We're out on the patio on a Friday night and all seems good. A little husband and wife chit-chat, you know the kind. Her friend Cherise in marketing is due any day now. Vinny in maintenance fell from a ladder but seems OK. How are the novel and the Atlantic article coming? Just OK, and not great. She reminds me of the lunch I have tomorrow with Roger. With Claire out of town it will be good for you two guys to catch up. Then her promotion, youngest ever in the position, and she'll finally be able (mostly) to get off the road. Such an amazing woman. Then back to Cherise. Why has no replacement been named, she's going to be out six months?
Which was perfect, what we both needed. Anna had been jumpy over the last couple of weeks, which was probably the new job. Back and forth, had me off balance, kind of lovey-dovey one minute and short with me the next. It was good to see her relax, breath deep and her kick back with a nice glass of wine. After a while, we grew silent, each of us staring up through the big oaks to the fading evening. The night air was perfect. The whole world was still.
That's when it started.
Anna says, "Bill, we need to talk."
Words no husband wants to hear. Ever.
I give it a moment or two then say, "Uh, sure. What about?" Please let it not be about us.
Anna takes a long pause, looks away and then back at me. She says, "About me, us."
Now I'm nervous. "What about us?"
She fidgets in her chair and says with the little stutter she gets sometimes, "Let's s-start with me."
"OK," I say cautiously. Please God don't let her be sick or dying or fed up with me or...
She hesitates again and finally says, "I have a confession to make."
Also words he does not want to hear.
I stay mum. This is now her stage.
We are Bill and Anna Smolizenzhy-Rogers, though she still goes by what she calls her 'birth name' Rogers. Anna and I have been married for four years, right out of school, grad school for me, undergrad for her. Now I'm a little over 26 and she's 24. I'm a writer, she's an accountant.

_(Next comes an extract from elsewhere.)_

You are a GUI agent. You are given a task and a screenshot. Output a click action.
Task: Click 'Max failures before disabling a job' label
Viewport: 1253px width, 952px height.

Good careers, good home, good marriage, a solid marriage. A beautiful wife, a loyal and loving person, a highly intelligent and successful woman. At least that's what I thought.
But now this, a talk about us.
I give her time. She fidgets again, does not know how to start. So I say, "Confession? About what?" As if I don't know what confessions are.
"I was...it's hard to say it..."
"Go ahead."
"I was...unfaithful."
I stare at her, speechless. I knew it would be that. But hearing it out loud? A different thing entirely. How is this possible? It smacks me hard in the gut. For a second I think I'm going to be sick to my stomach. But I'm angry too, which helps the sickness pass. I grip the arms of my chair hard. I grunt and say, "You were? You are, like now? Seeing someone?"
"No, not now."
"When?"
She pauses. "About 18 months ago."
Well, better than now. Unless she's about to tell me she's getting back with... You know the next thing that would bubble up in any husband's head. Who?
"With who?"
"It's 'whom'"
I waited. "OK, whom? If it's that asshole Randy down at the store, I'm going to kill him."
A month earlier I caught Randy checking out Anna's ass while she was bent over scanning the low shelf for her special pasta. The skirt she had on didn't help. He made a humping motion, his hands measured to each side as if holding her hips, fucking her from behind, a little skit to entertain his co-worker. Yes, she has a very nice ass, I'm sure loads of guys check it out. But she knows Randy and I know she likes him. We both know how much he loves flirting with her. And he is, I have to admit, a pretty good looking guy.
Anna laughs nervously and says, "It wasn't Randy. I told you that was all your imagination."
"The way he was looking at you, I almost went over and said something in front of all of his customers." I hadn't told her about the humping, seemed like TMI.
"Bill. Are you listening? It wasn't Randy."